====== Task input

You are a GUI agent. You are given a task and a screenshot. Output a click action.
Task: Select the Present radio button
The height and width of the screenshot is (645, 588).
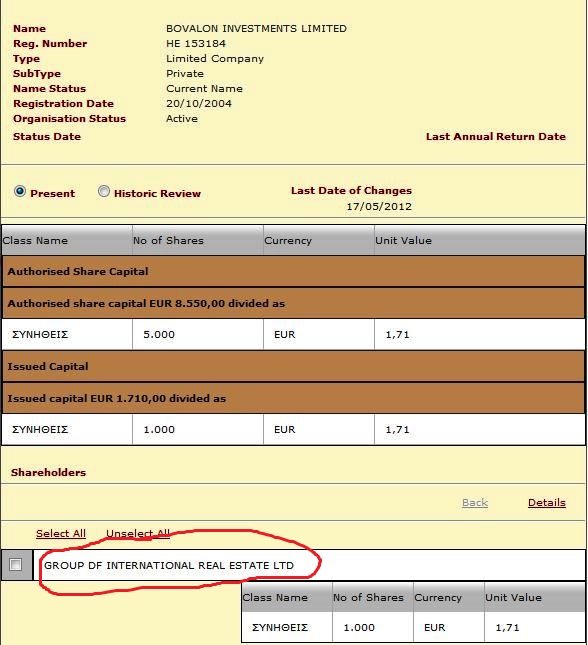click(x=20, y=191)
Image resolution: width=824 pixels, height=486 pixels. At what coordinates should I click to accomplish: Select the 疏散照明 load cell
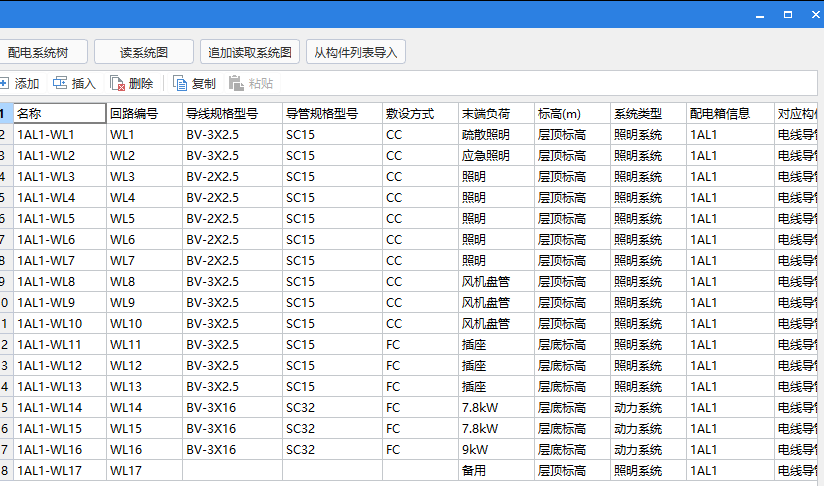[495, 134]

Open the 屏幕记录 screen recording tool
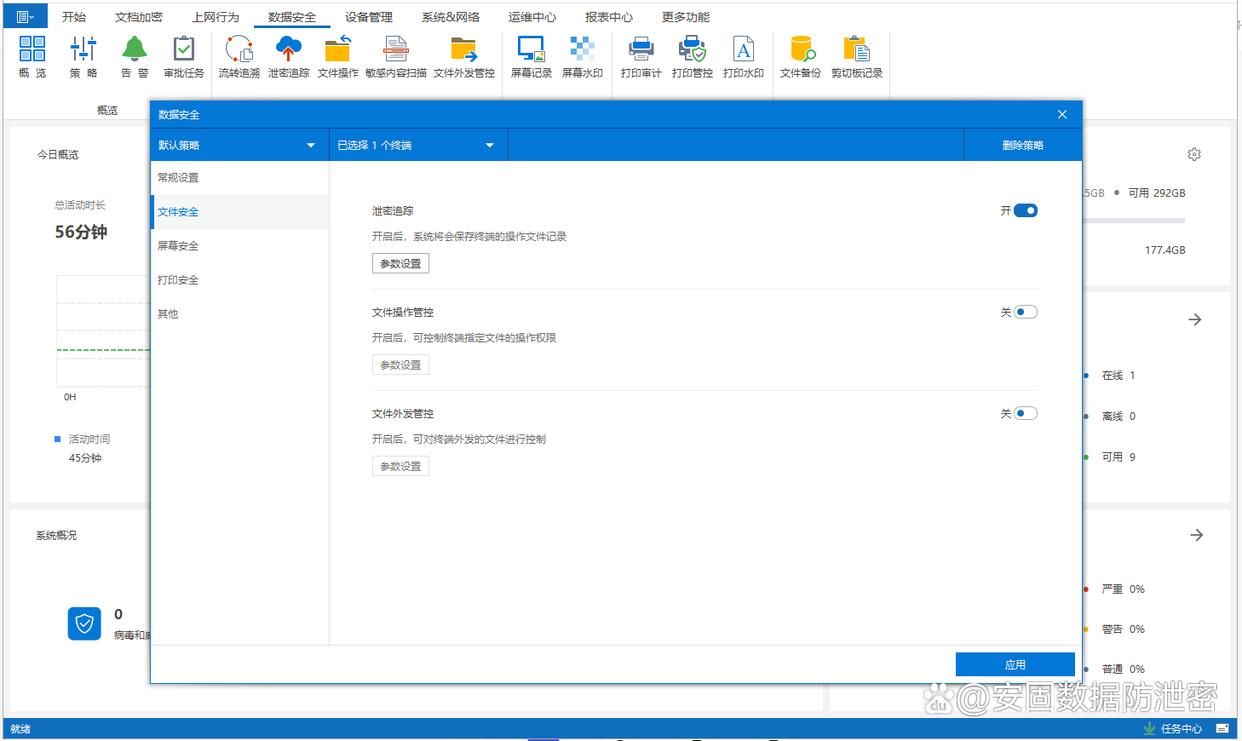(x=531, y=57)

============

● What is expected
Write out the text of all the items above word for word, leaving the pictures out.

● Complete response
You are a GUI agent. You are given a task and a screenshot. Output a click action.
Task: Select the Present radio button
The height and width of the screenshot is (645, 588).
click(x=20, y=191)
Image resolution: width=824 pixels, height=486 pixels. At what coordinates should I click to accomplish: Select the 疏散照明 load cell
[495, 134]

Open the 屏幕记录 screen recording tool
(x=531, y=57)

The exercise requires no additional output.